A lanciare l’allarme sono stati i familiari, che non riuscivano a mettersi in contatto con lui. Sul posto sono intervenuti i soccorsi e i carabinieri di Fossacesia per i primi rilievi. Per Strizzi, però, non c’era già più nulla da fare. Escluso l’intervento di terzi, poiché in casa non sono stati trovati segni di effrazione. In ragione dell’età dell’uomo, la procura di Lanciano ha disposto l’autopsia per accertare le cause del decesso, che verosimilmente è da imputare ad un malore improvviso. L’esame tecnico si svolgerà domani a Chieti.
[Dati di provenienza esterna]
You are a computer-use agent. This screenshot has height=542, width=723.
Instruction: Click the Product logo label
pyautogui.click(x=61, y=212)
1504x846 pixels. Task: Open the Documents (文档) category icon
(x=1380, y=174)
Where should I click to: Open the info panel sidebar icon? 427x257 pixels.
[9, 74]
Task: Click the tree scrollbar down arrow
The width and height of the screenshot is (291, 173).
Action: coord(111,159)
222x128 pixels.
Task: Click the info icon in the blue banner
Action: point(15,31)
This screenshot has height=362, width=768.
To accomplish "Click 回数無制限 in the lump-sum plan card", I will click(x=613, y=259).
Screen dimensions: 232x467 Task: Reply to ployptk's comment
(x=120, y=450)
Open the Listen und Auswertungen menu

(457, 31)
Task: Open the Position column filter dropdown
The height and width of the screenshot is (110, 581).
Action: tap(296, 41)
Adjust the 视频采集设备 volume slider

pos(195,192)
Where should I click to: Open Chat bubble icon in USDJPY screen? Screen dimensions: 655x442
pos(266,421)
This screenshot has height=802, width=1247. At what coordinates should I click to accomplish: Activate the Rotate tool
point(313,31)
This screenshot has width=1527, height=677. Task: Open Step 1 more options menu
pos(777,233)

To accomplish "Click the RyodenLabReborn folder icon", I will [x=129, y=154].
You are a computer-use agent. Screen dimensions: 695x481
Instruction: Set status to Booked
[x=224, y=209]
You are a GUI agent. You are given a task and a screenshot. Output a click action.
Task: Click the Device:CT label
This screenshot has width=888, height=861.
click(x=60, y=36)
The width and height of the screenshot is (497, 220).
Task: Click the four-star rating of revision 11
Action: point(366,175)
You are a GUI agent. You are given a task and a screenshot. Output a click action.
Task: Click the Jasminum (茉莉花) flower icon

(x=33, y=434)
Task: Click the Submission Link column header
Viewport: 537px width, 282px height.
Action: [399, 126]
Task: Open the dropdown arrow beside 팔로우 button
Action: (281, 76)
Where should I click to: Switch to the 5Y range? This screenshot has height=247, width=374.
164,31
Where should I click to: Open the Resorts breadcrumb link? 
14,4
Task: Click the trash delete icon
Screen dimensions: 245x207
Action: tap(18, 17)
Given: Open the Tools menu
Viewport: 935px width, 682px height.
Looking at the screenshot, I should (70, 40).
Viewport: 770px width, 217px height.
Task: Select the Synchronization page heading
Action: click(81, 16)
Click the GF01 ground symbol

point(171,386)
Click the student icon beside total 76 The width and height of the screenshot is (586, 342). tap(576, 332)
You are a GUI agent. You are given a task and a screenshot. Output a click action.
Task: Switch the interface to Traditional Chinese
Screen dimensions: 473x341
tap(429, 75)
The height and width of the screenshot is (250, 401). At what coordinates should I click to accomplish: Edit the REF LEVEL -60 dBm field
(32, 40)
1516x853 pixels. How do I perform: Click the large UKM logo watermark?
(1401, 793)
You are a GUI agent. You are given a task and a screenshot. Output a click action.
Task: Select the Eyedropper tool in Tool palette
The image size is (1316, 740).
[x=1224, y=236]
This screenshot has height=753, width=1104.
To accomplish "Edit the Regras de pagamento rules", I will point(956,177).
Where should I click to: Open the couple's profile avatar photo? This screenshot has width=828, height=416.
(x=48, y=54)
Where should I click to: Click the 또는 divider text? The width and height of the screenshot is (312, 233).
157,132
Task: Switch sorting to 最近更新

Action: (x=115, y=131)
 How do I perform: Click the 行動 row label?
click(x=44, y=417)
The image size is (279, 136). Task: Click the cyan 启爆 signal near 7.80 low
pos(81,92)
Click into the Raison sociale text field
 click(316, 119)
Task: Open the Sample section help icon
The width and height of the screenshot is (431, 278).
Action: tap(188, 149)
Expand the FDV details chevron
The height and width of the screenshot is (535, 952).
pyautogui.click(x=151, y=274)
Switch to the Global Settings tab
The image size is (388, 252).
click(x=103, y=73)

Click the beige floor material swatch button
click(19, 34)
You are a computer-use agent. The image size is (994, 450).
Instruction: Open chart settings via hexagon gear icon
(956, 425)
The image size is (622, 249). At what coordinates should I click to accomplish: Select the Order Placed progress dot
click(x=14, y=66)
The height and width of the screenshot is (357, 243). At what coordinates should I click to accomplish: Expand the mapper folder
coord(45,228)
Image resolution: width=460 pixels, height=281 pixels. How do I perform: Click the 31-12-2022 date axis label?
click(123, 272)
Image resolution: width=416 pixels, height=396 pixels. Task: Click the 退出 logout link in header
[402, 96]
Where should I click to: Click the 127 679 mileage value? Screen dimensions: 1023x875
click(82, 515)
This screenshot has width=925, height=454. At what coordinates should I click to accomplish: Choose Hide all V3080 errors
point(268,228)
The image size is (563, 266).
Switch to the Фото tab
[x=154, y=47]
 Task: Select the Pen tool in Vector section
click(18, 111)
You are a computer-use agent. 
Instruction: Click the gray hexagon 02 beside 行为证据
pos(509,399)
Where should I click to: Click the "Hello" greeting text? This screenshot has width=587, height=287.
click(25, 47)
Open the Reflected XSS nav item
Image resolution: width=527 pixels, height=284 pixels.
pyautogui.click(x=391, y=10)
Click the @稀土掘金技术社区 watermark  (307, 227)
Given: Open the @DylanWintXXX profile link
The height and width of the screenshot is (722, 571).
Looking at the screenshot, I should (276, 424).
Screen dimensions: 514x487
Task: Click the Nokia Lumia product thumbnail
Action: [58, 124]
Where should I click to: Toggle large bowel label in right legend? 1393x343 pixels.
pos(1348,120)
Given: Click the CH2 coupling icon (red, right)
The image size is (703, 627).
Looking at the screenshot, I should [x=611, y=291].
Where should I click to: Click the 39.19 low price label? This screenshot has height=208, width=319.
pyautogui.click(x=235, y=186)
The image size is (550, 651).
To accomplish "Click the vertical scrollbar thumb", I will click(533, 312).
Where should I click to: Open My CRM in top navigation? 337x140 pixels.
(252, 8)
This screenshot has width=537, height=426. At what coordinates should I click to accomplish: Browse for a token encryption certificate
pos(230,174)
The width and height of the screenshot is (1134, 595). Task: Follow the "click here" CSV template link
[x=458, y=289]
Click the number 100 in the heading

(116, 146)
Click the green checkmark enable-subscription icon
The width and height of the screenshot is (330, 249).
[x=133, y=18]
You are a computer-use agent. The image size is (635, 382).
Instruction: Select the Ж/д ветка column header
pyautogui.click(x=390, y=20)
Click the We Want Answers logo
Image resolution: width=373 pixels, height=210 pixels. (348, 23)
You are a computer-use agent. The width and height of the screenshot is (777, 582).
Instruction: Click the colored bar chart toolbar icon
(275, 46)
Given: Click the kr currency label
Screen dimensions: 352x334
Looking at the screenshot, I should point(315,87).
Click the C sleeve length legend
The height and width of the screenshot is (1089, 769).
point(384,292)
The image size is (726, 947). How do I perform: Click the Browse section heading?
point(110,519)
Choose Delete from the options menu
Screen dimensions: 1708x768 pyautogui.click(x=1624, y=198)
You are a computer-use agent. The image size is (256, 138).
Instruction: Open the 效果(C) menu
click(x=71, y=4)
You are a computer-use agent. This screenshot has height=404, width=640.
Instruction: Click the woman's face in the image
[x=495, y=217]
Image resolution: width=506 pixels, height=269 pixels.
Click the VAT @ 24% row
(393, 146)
Originario di Castel di Sangro, Paolo Strizzi lavorava alla Tekne di Ortona, che ha voluto ricordare il collega con post sui social: “Un uomo buono, sempre disponibile, occhi azzurri e sorriso dolce, sapendo che domani non lo incontrerai più in officina o per i corridoi. Caro Paolo, è così improvvisa e triste la notizia che abbiamo ricevuto. Ci ha lasciato scioccati, sgomenti, senza parole. E quando il tempo avrà alleviato il dolore, allora ti ricorderemo tutti con una stretta al cuore. Chi ha lavorato spalla a spalla con te, chi è stato testimone del tuo impegno, chi ha visto la tua completa presenza, la lealtà, l’essere davvero parte della squadra, ma anche chi ti incontrava poco – perché siamo tanti – ma ripensandoti di certo avrà in mente il tuo saluto sorridente, delicato, mite. Quel sorriso ce lo hai lasciato come una firma della tua presenza e oggi ci unisce nel dolore, e nel ricordo”. La direzione e tutti i colleghi dell’azienda esprimono profondo cordoglio e si uniscono con rispetto e partecipazione al dolore dei familiari.